Additions to the Post Office have been extensive, including the first-floor verandah (c. 1890s), the brick infill of the ground-floor verandah (c. 1911), the complementary single-storey addition to the south (1920s) and numerous outbuildings and structures of varying ages. The outbuildings are predominantly constructed of weatherboard or face brick.

There is a full length verandah to the first-floor western facade overlooking the street. It has an asphalt lined floor, cream painted cast iron balustrade, cast iron posts and brackets, light green painted boarded soffit and a face brick balustraded southern end. A notable feature of the verandah is a grooved stone gutter around its perimeter. There is a rear ground-floor verandah between the main building and the detached hipped roof kitchen, with a concrete floor and steps, picketed balustrade, timber posts and green painted boarded soffit. To the northern facade is the original gable ended timber porch forming the entry to the stairwell.
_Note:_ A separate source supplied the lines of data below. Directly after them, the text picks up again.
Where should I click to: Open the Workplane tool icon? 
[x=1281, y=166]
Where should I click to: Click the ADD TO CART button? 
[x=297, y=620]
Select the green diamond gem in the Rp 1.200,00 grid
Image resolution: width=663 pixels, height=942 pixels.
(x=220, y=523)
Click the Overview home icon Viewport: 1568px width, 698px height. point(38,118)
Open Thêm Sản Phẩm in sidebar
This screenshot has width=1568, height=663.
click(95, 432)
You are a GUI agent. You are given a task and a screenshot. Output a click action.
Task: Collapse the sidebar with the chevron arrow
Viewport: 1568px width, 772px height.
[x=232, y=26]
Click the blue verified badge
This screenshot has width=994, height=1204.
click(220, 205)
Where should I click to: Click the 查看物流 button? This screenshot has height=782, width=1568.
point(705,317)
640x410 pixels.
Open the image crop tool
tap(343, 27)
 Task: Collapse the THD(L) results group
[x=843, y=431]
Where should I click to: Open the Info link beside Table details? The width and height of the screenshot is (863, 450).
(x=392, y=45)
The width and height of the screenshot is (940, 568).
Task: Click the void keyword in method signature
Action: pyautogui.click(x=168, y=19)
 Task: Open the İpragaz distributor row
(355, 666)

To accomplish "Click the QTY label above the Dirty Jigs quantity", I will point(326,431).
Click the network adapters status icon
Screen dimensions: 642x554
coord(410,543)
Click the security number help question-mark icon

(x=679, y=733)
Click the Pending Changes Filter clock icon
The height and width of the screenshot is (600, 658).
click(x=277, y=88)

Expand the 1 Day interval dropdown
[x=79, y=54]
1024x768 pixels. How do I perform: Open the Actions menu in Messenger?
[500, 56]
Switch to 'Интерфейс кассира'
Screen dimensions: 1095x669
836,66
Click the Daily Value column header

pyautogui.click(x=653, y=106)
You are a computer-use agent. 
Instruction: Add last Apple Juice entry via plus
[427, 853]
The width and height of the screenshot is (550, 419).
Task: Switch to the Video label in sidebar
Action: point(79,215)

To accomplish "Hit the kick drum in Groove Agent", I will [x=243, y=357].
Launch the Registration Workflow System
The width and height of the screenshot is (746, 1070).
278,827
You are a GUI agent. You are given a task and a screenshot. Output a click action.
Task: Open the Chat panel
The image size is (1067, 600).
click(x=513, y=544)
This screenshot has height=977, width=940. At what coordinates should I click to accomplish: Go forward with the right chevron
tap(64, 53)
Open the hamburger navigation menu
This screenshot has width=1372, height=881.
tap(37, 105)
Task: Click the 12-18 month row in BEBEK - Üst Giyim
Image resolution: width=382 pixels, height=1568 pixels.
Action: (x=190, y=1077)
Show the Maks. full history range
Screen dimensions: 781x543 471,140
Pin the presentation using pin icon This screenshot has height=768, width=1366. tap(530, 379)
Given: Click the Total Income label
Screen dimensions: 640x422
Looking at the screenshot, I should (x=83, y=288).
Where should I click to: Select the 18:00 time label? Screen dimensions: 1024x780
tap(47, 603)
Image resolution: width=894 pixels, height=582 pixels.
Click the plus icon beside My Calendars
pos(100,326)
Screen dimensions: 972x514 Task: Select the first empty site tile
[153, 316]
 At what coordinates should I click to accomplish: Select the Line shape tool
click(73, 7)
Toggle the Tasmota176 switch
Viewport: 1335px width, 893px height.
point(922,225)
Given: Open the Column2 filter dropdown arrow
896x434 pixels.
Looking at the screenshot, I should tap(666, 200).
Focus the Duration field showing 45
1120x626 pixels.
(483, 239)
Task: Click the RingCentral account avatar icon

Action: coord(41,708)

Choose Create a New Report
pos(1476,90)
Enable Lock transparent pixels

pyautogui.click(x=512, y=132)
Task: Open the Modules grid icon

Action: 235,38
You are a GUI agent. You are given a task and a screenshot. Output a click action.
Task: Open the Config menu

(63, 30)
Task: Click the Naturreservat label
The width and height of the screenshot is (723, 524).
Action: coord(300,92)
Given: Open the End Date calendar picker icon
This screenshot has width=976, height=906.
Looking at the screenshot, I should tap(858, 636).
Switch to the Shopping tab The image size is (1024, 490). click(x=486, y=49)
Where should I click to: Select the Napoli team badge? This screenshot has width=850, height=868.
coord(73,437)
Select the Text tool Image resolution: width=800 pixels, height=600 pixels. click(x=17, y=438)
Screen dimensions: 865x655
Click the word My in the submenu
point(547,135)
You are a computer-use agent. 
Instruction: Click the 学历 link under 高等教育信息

It has a raked boarded soffit, square timber posts, brackets and vertical boarded valance and gable infill.

The ground-floor front facade is constructed in reddish-brown stretcher bond brickwork with rubbed and tuck pointed, corbelled, wide, red brick arches over windows and the main entry, continuing with a matching low string course between and to the sides. The first floor has English bond face brick to the northern and western facades, and cream painted brickwork to the remaining.

Fenestration of the building is regular, with arched sash windows to the original section of the building, in particular to the first-floor south, west and north facades. There is a single squared sash window to the rear facade centre and to the ground-floor front facade are the c. 1911-1920s multi-pane, wide arched windows, with squared sash windows to the southern facade ground floor. There are shallow brick arched headers to the southern ground floor windows and brick sills, however the original arched windows to the first floor and northern facade ground floor retain classically moulded architraves and sills, currently painted a tan colour. The doorways to the northern facade ground floor and the first-floor centre French doors also retain original moulded architraves.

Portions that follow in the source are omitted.